◆ **What to produce**
Write out every line from the listing below where the string "Lens" is found.

============

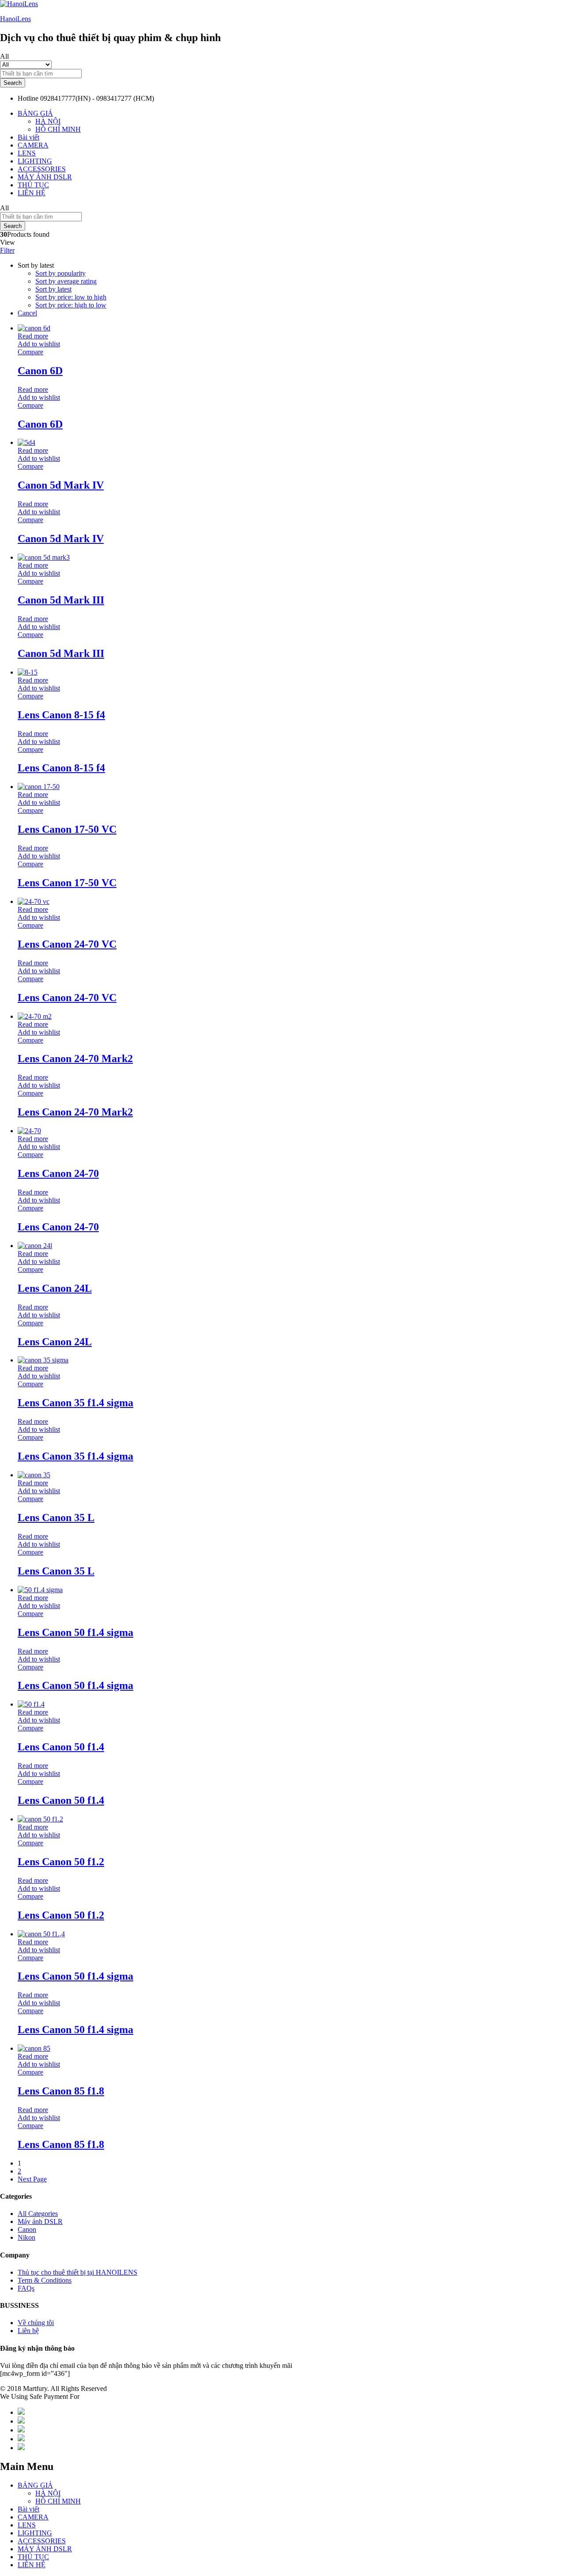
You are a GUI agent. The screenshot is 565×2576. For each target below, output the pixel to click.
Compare (30, 352)
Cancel (27, 313)
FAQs (26, 2288)
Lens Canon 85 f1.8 (61, 2091)
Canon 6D (40, 370)
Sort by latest (53, 289)
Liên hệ (28, 2330)
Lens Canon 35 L (56, 1517)
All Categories (38, 2213)
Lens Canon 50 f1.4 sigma (75, 1632)
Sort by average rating (66, 281)
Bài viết (28, 137)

============

◆ **The completed task**
Lens Canon 85 f1.8 (61, 2091)
Lens Canon 35 L (56, 1517)
Lens Canon 50 f1.4 sigma (75, 1632)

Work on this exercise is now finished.